Agustín, por mediación de Morgan, compró un pequeño velero de madera a un australiano que en su tierra esquilaba ovejas y a la sazón vivía en su pequeña casa flotante. Poco más de siete metros de eslora pero, según mi marido, una excelente construcción en roble realizada en Inglaterra en 1936 por algún carpintero de ribera de Burnan-on-Crouch. Típico barco diseñado para aguantar el Mar del Norte, le cambiamos el nombre de “Olivet” por el germánico “Taube” (Paloma en alemán) y nos propusimos explorar toda la costa ibicenca desde nuestro nuevo cascarón.
Fuimos grandes amantes de Ibiza, nosotros y nuestros cuatro hijos, durante muchos años hasta que las autoridades y los poderosos de la isla se empeñaron en modernizarla hasta convertirla en casi irreconocible. Mi marido escribió hace pocos años un artículo publicado en HECHOS DE HOY –el periódico digital de un matrimonio adorable, Angelika y Juan Fernando, también amantes de la isla- anunciando la muerte, por éxito, de la Ibiza que conocimos. Fue nuestra despedida de las Pitiusas, pero uno de los recuerdos más persistentes que tenemos de la isla de los pinos es el de haberla circunnavegado a vela de cala en cala.
El espectáculo de los islotes Es Vedrá y Vedranell vistos entre la suave neblina de la madrugada es sobrecogedor. Para el no habituado a pasar junto a ellos, o entre ellos, es difícil determinar su magnitud. Vigilante de la entrada a los freos, el gigante de piedra de 382 metros de altura con su eterna acompañante la isla de Vedranell, solo entrega parte de sus misterios en la tenue luz de las madrugadas.
Navegando desde poniente y superados los islotes citados hay algunas calas imprescindibles. Cala Llentrisca, de difícil acceso por tierra, Cala Yondal y la pequeña pero entrañable Sa Caleta, cuyo pequeño montículo fue elegido por algunos fenicios que se establecieron frente al mar. Con viento de poniente y con la protección de Punta Yondal se puede fondear rodeado de tradicionales chamizos en los que pescadores de bajura guardan sus redes y sus barcas en seco. Con suerte y buena amistad se puede gozar de una caldereta increíble.
Para los que odian la arena la playa de Codolá ofrece buenas posibilidades de baño y de buceo con botellas de oxígeno. Las salinas, explotación salinera desde la época romana, ya era conocida y explotada por los cartagineses.

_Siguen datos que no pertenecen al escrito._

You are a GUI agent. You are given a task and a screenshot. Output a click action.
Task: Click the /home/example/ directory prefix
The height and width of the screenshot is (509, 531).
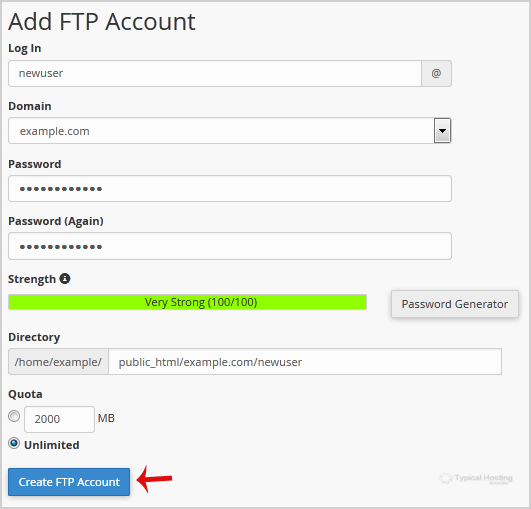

Adentrarse en los freos hacia el puerto de Ibiza exige cierta atención. Paisaje bellísimo con corrientes a veces traidoras que mejor es explorar fuera de temporada ya que se ha convertido en una de las zonas más transitadas por yates, transbordadores y horteras con dinero de todo el Mediterraneo.
El puerto de Ibiza mejor dejarlo por babor pero disfrutar de la visión de D’alt Vila desde el mar. Para los amantes de la historia, recuerdos de asentamientos, batallas, reconquistas y un ir y venir de pueblos diversos que han ido dejando cada uno se personalidad grabada en la arquitectura o redescubierta en las excavaciones arqueológicas que han dado origen a uno de los museos de arte púnico más importantes del mundo.

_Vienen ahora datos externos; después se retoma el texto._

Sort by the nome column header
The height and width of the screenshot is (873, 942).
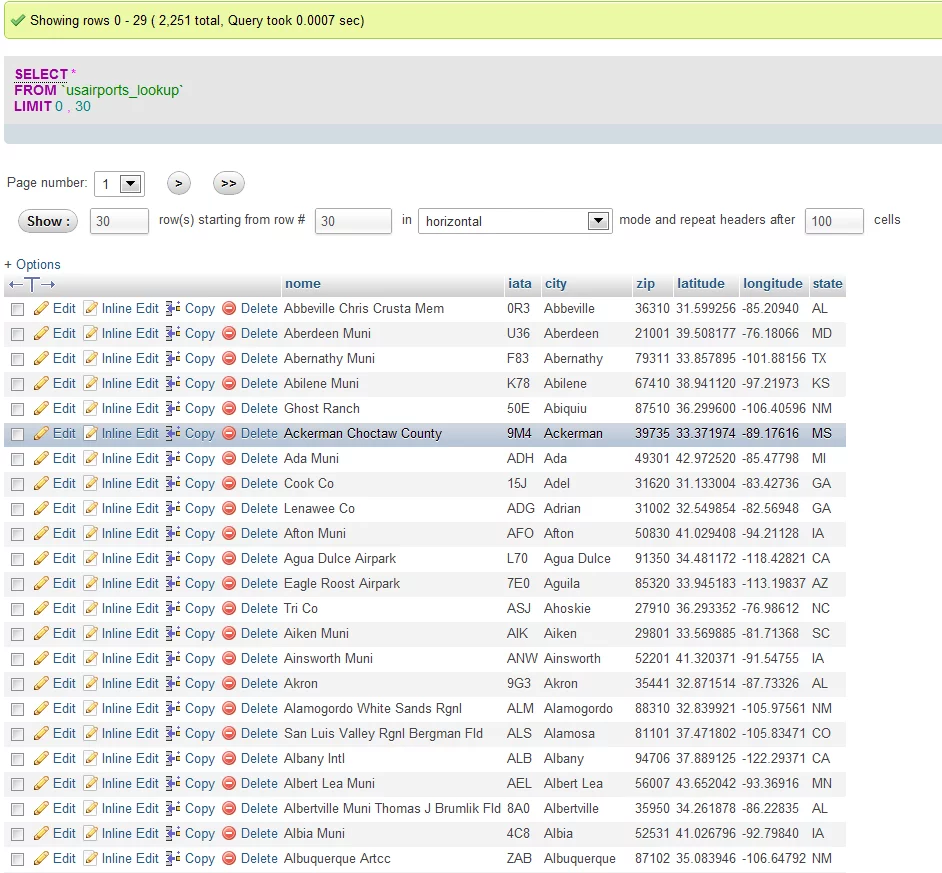(302, 284)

Según subimos hacia el norte, siempre dejando la costa a nuestro babor, dejamos Talamanca, demasiado cercana a la “civilización”, Cala Llonga se le puede dar un ligero paseo sin fondear y si no necesitamos ayuda del varadero de Santa Eulalia podemos hacer varios fondeos de las calas del este de la isla, a cual más interesantes mientras la altura de la costa va creciendo suavemente. Mucho cuidado con la placa de Santa Eulalia, cercana a la pequeña isla que lleva el mismo nombre, es un bajo peligroso de 1,60 metros de profundidad.
Al pasar cercanos a la pequeña cala Mastella, con un fondo complicado para el fondeo, es imprescindible –si hemos reservado antes- disfrutar de una caldereta de arroz con pescado del día en El Bigotes. No puede decirse que el bigotes estuviera allí desde la época de los cartagineses, pero es una verdadera institución gastronómica de la isla desde los años sesenta del pasado siglo.
Llegados a cala San Vicente decidimos fondear y pasar allí la noche. En el monte que protege San Vicente, la cueva de Es Culleram, ahora protegida por una verja de hierro, nos habla de ofrendas a Tanit y de restos de barro cocido de pequeñas estatuillas de la diosa. Cuando comencemos de nuevo la vuelta marítima a la isla de Ibiza trataremos del las maravillosas calas del norte encajadas en una costa elevada que invita a meditar en los escasos refugios que pueden tener los barcos que tienen esa costa a sotavento.